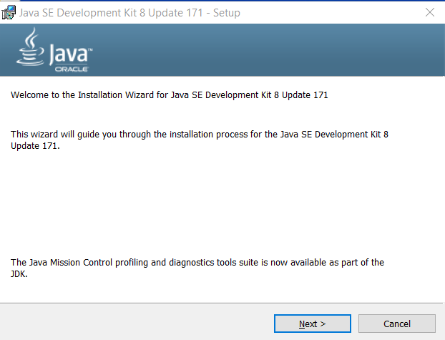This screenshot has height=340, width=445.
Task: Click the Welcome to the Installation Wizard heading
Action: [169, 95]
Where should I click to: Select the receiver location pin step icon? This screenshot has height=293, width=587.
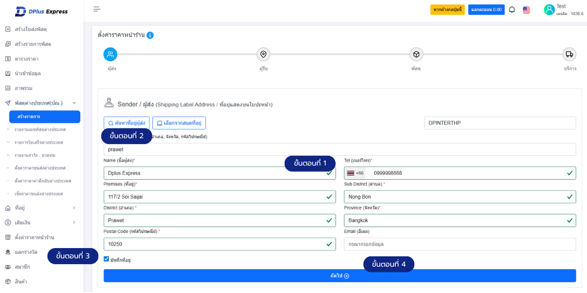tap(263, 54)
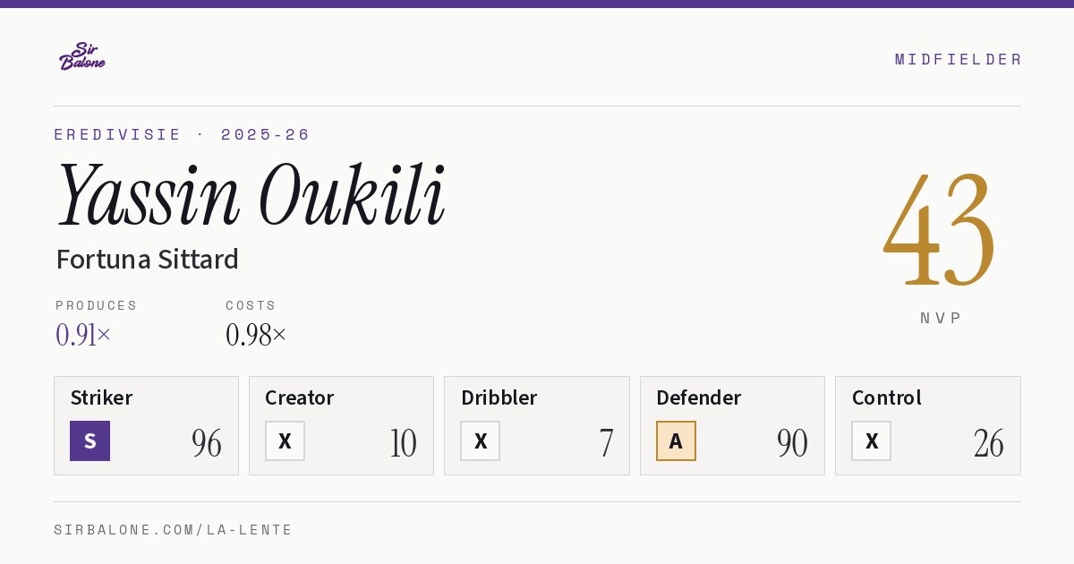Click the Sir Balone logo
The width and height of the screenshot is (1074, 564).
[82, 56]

------------------------------------------------------------

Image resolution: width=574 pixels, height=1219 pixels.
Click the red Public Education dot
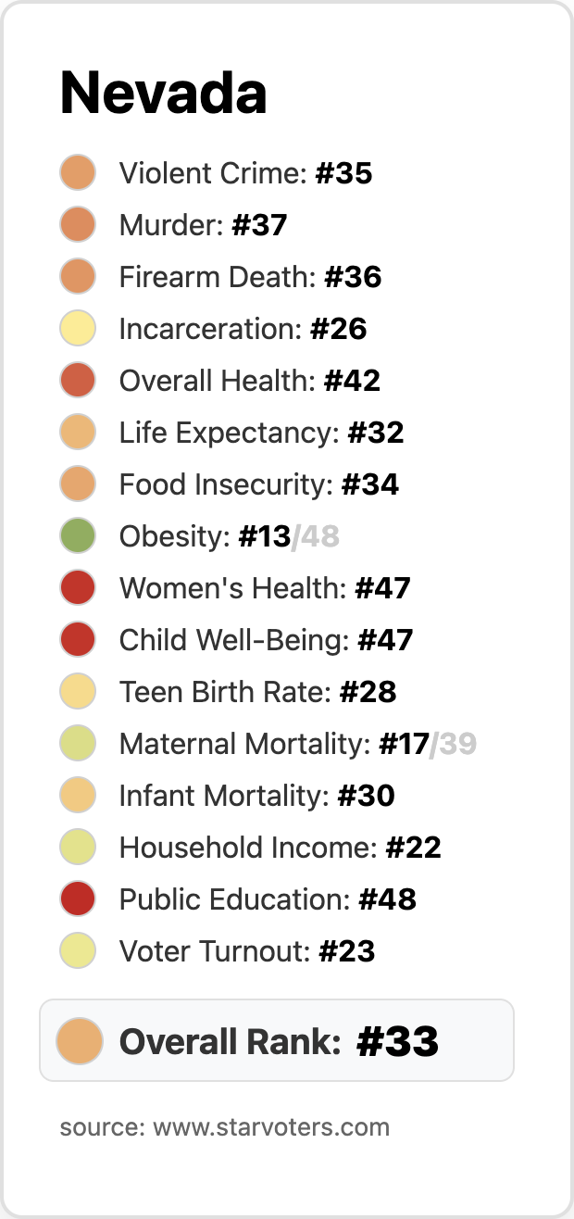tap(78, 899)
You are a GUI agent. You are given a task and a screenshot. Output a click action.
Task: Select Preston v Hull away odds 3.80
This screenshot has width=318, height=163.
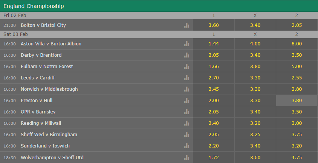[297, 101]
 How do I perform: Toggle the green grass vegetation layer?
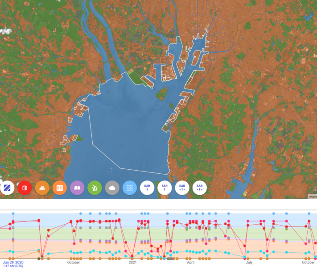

------------------------------------------------------------

The task: What's needed is an exact copy of the lines above from the one with "You are a GUI" through the one with "How do I perform: Toggle", both included; the pictures stay out.

Exercise response:
You are a GUI agent. You are given a task and a screenshot. Output a click action.
Task: Select Preston v Hull away odds 3.80
This screenshot has width=318, height=163.
[297, 101]
 How do I perform: Toggle the green grass vegetation layer?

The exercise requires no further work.